Текст:
········
Я.В. Малыхина: Я только очень быстро, потому что нам на самом деле пора завершать. Анатолий Николаевич, а не идет ли речь вообще о потере профессиональной идентичности? Потому что проблематика, которая касается, например, обучения детишек с отклонениями, это разве не коррекционная педагогика? А когда речь идет об определении, что девиантно, а что не девиантно, это разве не конвенциональная вещь, которая касается в общем-то юридической сферы? Тогда как вычленить собственно психологическое? И мне кажется, что когда мы пытаемся понять, какие же задачи нам решать как психологам и так далее, здесь обнаруживается кризис идентичности. Тут же вопрос о том, что мы будем считать научным, а что мы будем считать практическим? Получается, мы не может себе ответить на вопрос, кто мы? Зачем мы? И это тоже проблема.

А.Н. Алёхин: Да, конечно, пока нет мировоззрения, кризис идентичности неминуем. А внутреннее мировоззрение складывается в том числе из концептов, из теорий. Мы же с разных кафедр будем говорить об одном и том же на разных языках. Я, например, считаю, что клиническая психология – это центральная дисциплина. По сути дела, при всем многообразии человека существуют некоторые инвариантные механизмы реагирования и поведения, которые именно клиническая психология может изучать, фиксировать и описывать. Другое дело, я говорю, что там, где нет показаний, нечего и вмешиваться.
········
Предоставленные записи:
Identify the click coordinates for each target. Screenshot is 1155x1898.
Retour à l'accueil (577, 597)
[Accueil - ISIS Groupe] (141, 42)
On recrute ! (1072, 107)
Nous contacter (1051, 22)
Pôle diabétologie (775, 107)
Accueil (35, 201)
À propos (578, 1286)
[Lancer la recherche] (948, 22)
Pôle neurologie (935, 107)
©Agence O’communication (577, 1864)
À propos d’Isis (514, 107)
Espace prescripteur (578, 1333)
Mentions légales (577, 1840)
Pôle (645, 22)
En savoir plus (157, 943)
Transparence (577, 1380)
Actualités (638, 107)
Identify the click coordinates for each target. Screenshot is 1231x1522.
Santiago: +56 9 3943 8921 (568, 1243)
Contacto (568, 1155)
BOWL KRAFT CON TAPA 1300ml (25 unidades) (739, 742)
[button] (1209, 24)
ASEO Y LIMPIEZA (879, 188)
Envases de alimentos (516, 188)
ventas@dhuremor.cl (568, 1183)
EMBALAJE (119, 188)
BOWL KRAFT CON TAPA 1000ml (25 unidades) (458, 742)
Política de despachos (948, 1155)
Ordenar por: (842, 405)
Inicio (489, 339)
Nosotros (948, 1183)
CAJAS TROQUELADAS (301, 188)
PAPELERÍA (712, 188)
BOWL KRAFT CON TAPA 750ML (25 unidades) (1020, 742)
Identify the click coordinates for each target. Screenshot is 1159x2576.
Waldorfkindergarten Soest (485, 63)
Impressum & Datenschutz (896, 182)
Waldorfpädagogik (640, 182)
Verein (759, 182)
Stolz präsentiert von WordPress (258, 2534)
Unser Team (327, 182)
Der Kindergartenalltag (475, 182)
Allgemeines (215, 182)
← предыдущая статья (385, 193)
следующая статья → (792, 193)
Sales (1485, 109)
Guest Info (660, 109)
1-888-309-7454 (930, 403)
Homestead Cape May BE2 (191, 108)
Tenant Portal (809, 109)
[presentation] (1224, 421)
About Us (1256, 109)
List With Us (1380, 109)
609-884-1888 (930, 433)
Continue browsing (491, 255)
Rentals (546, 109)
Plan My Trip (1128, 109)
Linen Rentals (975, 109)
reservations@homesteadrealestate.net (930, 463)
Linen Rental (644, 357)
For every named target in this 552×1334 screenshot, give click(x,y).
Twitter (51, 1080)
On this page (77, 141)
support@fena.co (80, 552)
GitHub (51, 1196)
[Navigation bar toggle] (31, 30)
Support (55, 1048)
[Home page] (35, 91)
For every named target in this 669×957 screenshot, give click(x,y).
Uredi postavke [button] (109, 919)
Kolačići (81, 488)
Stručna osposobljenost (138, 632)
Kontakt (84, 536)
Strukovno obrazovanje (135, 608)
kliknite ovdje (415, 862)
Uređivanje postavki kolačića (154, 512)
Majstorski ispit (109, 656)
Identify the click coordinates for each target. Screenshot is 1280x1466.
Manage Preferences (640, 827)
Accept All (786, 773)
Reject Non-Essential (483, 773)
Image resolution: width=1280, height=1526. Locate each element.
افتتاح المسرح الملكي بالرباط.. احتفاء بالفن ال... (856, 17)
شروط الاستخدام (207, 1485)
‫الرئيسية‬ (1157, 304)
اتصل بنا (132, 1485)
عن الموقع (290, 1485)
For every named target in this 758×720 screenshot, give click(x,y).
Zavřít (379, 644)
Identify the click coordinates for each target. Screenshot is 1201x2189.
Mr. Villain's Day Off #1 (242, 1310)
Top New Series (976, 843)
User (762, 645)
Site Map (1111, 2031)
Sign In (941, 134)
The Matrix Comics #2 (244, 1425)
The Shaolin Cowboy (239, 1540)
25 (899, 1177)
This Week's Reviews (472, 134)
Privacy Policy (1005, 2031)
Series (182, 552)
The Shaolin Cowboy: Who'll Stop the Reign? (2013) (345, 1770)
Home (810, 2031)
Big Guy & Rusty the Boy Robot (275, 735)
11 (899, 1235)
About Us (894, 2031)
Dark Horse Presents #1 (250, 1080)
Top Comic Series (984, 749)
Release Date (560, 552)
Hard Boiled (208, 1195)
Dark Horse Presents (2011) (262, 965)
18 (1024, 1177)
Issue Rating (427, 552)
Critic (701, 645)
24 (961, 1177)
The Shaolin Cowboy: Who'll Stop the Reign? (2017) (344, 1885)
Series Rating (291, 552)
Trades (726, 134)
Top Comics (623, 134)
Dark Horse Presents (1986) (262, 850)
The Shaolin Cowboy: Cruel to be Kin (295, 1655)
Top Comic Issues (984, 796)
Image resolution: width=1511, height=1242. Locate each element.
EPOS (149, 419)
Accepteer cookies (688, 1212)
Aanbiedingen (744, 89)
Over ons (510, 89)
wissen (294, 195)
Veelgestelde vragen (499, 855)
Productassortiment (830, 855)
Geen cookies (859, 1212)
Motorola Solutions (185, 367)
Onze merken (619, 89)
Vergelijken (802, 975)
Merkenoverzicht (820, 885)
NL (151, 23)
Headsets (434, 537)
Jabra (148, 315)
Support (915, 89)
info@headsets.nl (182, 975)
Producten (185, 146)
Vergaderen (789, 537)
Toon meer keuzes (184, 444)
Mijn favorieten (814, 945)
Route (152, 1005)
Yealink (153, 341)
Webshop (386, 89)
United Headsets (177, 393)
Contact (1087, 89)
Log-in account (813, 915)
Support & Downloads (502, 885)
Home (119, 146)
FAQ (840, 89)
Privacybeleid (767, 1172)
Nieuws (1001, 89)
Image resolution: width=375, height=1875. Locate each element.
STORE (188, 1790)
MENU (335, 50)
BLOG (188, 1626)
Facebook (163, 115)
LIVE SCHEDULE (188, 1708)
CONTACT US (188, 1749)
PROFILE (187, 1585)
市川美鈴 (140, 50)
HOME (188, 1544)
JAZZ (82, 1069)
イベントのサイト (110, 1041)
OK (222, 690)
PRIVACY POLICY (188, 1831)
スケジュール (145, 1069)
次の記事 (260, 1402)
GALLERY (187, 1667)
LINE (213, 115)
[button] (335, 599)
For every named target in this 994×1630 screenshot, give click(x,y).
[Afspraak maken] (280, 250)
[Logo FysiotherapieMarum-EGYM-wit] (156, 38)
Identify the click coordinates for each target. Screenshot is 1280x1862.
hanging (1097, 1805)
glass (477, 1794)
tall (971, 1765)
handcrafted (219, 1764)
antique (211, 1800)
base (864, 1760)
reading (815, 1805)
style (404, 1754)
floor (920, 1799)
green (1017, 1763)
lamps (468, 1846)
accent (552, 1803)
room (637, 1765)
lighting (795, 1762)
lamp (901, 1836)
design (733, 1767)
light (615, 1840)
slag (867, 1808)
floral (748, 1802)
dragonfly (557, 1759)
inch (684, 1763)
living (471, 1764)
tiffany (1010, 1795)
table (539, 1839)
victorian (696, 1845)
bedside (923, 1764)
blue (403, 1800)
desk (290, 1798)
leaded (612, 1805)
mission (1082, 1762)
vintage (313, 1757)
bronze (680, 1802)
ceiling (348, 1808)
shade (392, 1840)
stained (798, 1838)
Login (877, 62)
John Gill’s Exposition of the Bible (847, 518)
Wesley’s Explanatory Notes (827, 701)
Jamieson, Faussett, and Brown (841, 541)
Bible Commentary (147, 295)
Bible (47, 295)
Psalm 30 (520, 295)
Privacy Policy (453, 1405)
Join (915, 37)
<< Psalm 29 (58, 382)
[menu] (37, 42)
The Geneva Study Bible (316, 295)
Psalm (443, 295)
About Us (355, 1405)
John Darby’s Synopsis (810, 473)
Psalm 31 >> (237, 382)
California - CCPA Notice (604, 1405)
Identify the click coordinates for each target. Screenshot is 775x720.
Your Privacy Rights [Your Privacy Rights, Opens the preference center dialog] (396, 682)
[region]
········
Задание: Перепишите фрагмент текста, начав со слов «Я.В. Малыхина: Я» и закончив словами «это тоже проблема.», и замените в нем «коррекционная педагогика» на «дефектология».

Письменный ответ:
Я.В. Малыхина: Я только очень быстро, потому что нам на самом деле пора завершать. Анатолий Николаевич, а не идет ли речь вообще о потере профессиональной идентичности? Потому что проблематика, которая касается, например, обучения детишек с отклонениями, это разве не дефектология? А когда речь идет об определении, что девиантно, а что не девиантно, это разве не конвенциональная вещь, которая касается в общем-то юридической сферы? Тогда как вычленить собственно психологическое? И мне кажется, что когда мы пытаемся понять, какие же задачи нам решать как психологам и так далее, здесь обнаруживается кризис идентичности. Тут же вопрос о том, что мы будем считать научным, а что мы будем считать практическим? Получается, мы не может себе ответить на вопрос, кто мы? Зачем мы? И это тоже проблема.